Social technologies used in the workplace are making it easier for workers to perform activities such as find information, share information , connect to others , find experts , find answers to questions, and infer workplace affect and emotion. HCI and social computing research in this area have advanced our understanding of technology in the workplace, but there remain several areas ripe for further investigation.
An output of various social technologies used in organizations is the massive amount of user-generated content. This content can be mined, through techniques such as sentiment analysis to infer the “affective health” of an organization, topic extraction to understand the voice of the organization, or social network analysis to identify influencers and understand information spread. More fine-grained analysis could lead to identifying factors that predict outcomes such as attrition, anxiety and stress, job satisfaction, and engagement with the organization. This can provide decision makers with useful insights, perhaps actionable in a timely manner. However, there is still much noise in social data due to its scale and complexity, and accuracy remains an issue. Furthermore, workers may not feel comfortable with their public social media content being mined and used by Human Resource (HR) departments, and in some countries (e.g. European Union) dealing with employee data requires explicit approval by work councils and employee consent. How can an organization gain insights from the considerable social content generated by its own employees while respecting their privacy?
Social technologies, such as LinkedIn or Twitter, have also transformed the process of workforce recruiting. From job ads and information on the internet to online application forms, holistic e-recruiting system architectures and career presences in social networking platforms, the “e” in e-recruiting has substantially transformed how employer and prospective employee interact. This has led to substantially changed workforce and organizational behavior on internal and external job markets.
Thus, organizations are facing several challenges. They need to implement an effective and efficient recruiting, retaining and talent management process to be successful in the competition for talent. They also need to train their workers.
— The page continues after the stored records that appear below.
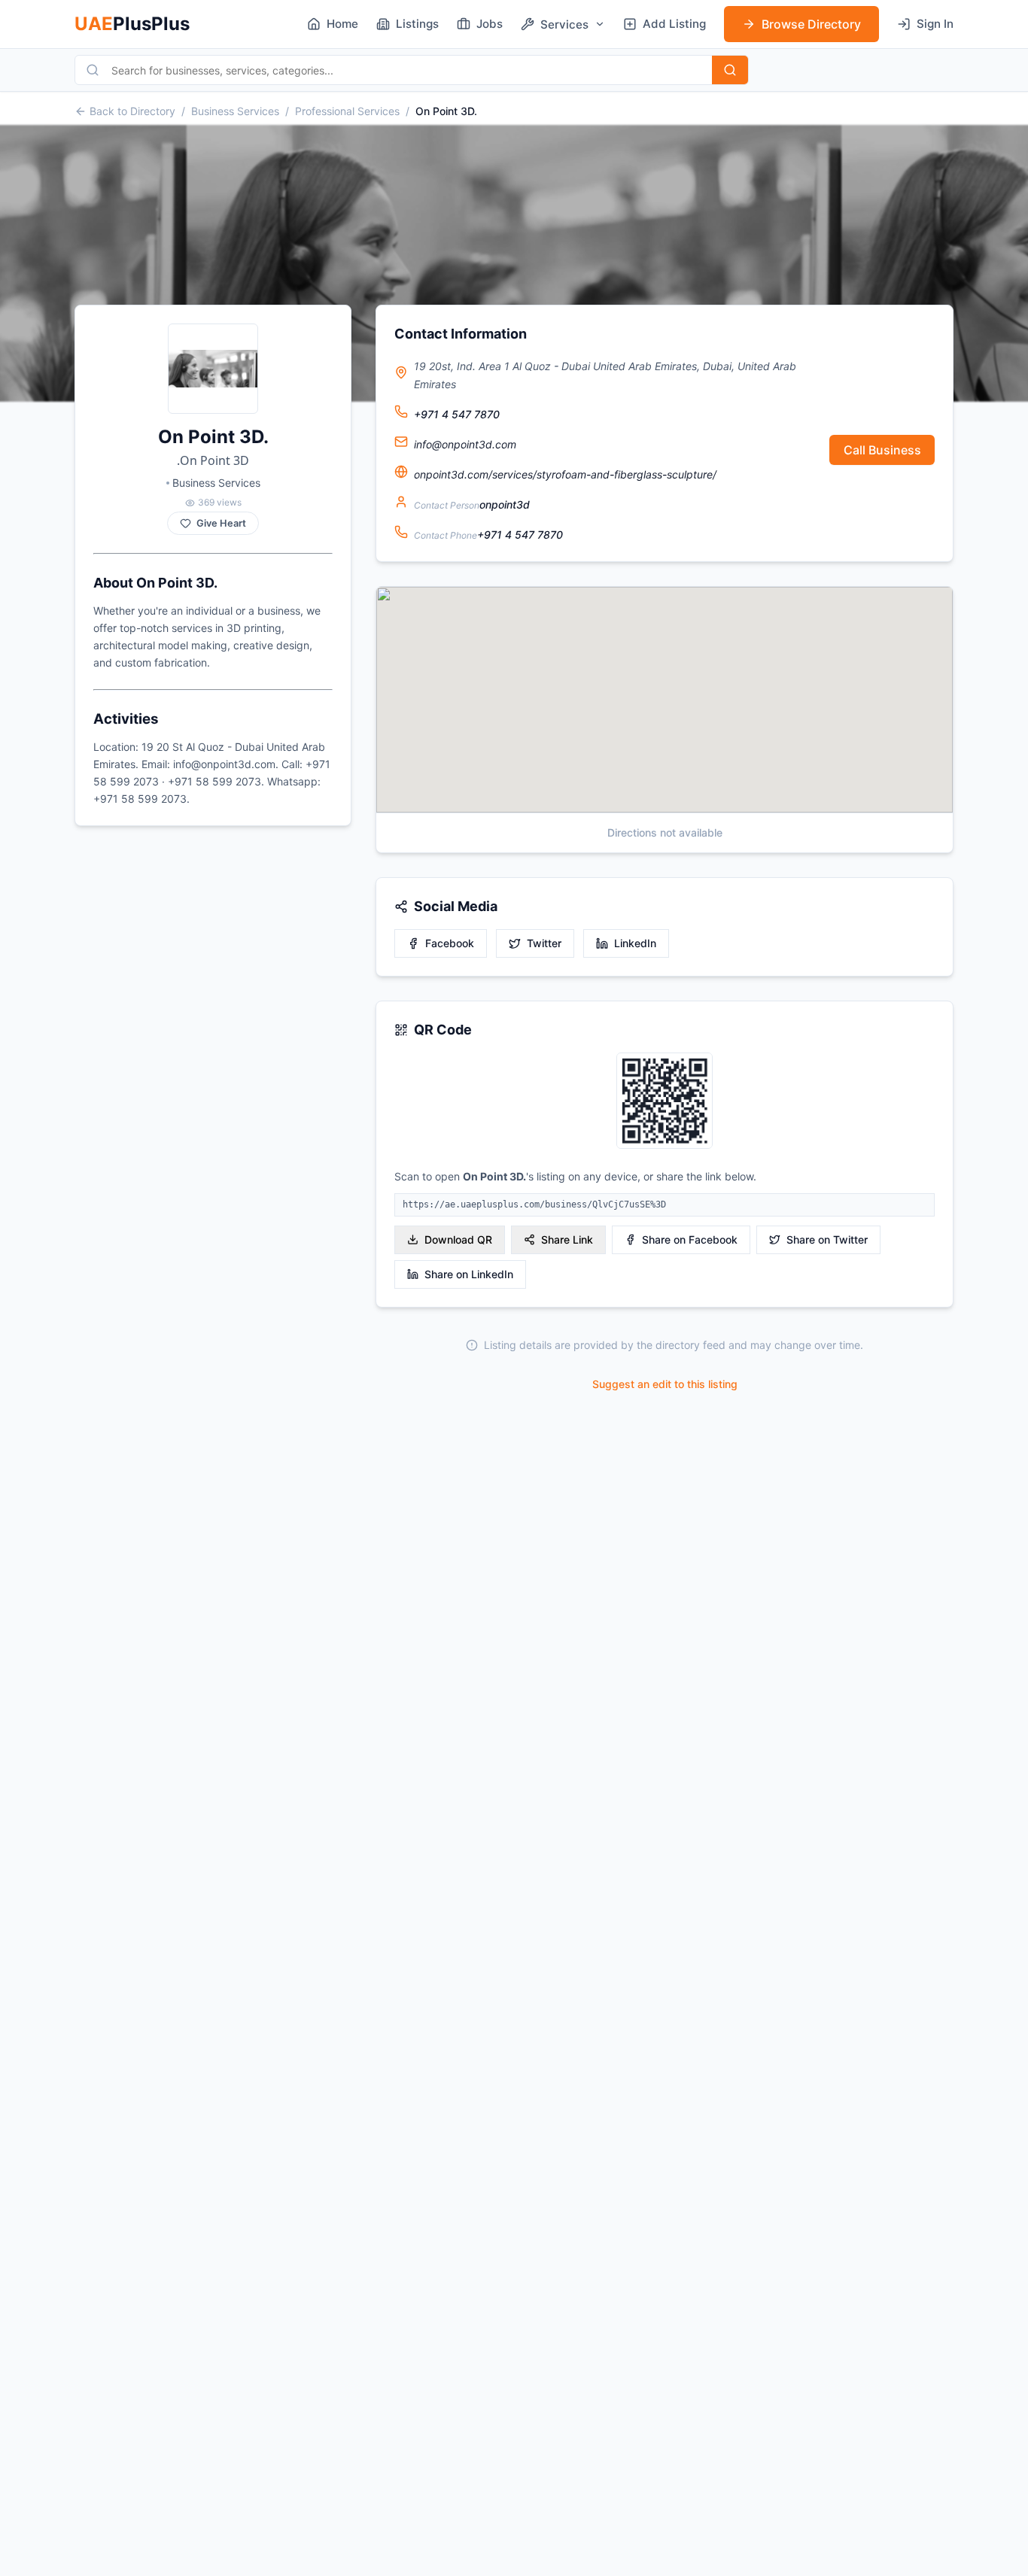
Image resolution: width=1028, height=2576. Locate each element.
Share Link (567, 1239)
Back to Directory (132, 111)
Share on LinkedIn (468, 1274)
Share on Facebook (690, 1239)
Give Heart (221, 523)
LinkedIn (635, 943)
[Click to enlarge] (664, 1102)
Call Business (882, 449)
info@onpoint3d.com (465, 444)
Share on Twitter (827, 1239)
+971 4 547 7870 (457, 414)
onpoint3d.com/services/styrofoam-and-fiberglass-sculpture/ (565, 474)
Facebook (449, 943)
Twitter (544, 943)
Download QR (458, 1239)
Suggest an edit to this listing (665, 1384)
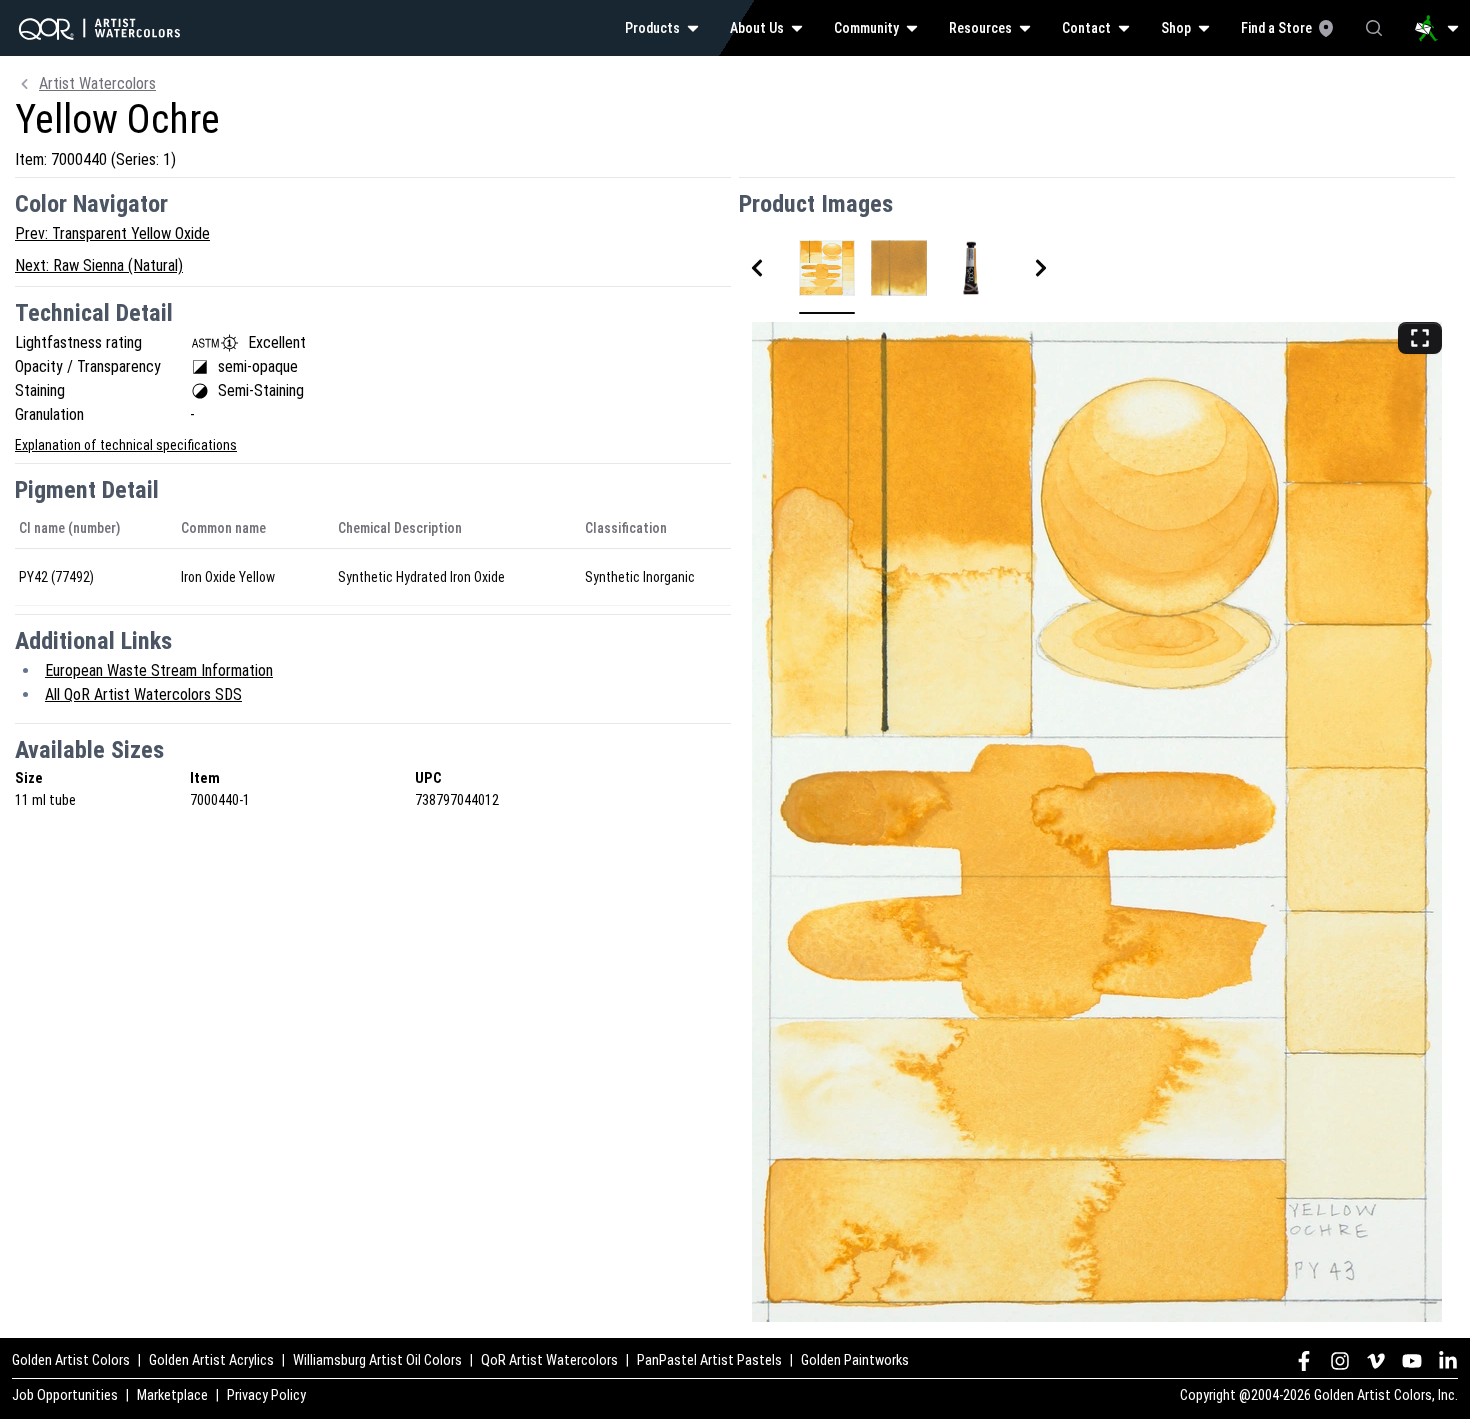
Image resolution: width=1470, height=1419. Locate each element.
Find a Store (1276, 28)
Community (866, 28)
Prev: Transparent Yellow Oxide (112, 233)
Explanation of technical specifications (126, 445)
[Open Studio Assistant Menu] (1437, 28)
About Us (757, 28)
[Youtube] (1412, 1361)
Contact (1086, 28)
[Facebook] (1304, 1361)
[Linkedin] (1448, 1361)
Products (652, 28)
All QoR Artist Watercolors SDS (143, 694)
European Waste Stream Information (159, 670)
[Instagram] (1340, 1361)
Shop (1176, 28)
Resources (980, 28)
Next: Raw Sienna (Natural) (99, 265)
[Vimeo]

Social learning allows workers to learn from each other, as well as from self-paced material such as online videos. How effective is this form of learning? What types of tools can facilitate better ways of training the workforce?
The demographics of the workforce are changing. The younger generation, known as Millennials in the United States, is entering the workforce. These ‘born digital’ individuals will bring their own practices and routines to work. Instead of the 9 to 5 workday in a traditional office, they will want to work from any location at any time using a multitude of devices. A recent study found that 40% of college students aged 18-23, and 45% of young professionals under the age of 30 across 14 countries would accept lower paying jobs if they had more access to social media, more choice in the use of devices at work, and more flexibility in working remotely.
Crowdsourcing allows organizations to tap into pools of expertise both inside and outside the company. Organizations are creating contests similar to TopCoder to solve problems and attract talent. These types of initiatives can lead to different employment models. For example, an organization can have a base workforce of traditional employees, supplemented by choosing from a ‘global talent cloud’ of qualified workers that can be hired as needed. How can organizations intelligently source talent, assign the right workers to the right job, incentivize them enough to be motivated and evaluate their work?
Organizations are also experimenting with ‘crowdfunding’ initiatives similar to Kickstarter. Instead of having management decide which projects receive funding, crowdfunding democratizes the process. Do these types of initiatives create more connection between workers and the organization they work for? Or, can empowering employees lead to higher job satisfaction and improve morale?
The preponderance of digital technologies used in the workplace has led to an instrumented workforce. A worker’s skills, relationships, experience, and results are available digitally and can conceivably be used to create a profile of that worker. Can such a profile be used to measure the reputation and influence of a worker? Can this be used as a real time performance appraisal system supplanting traditional performance evaluations? What issues arise if such a system is used as an influencing factor on performance, pay, career, and recognition?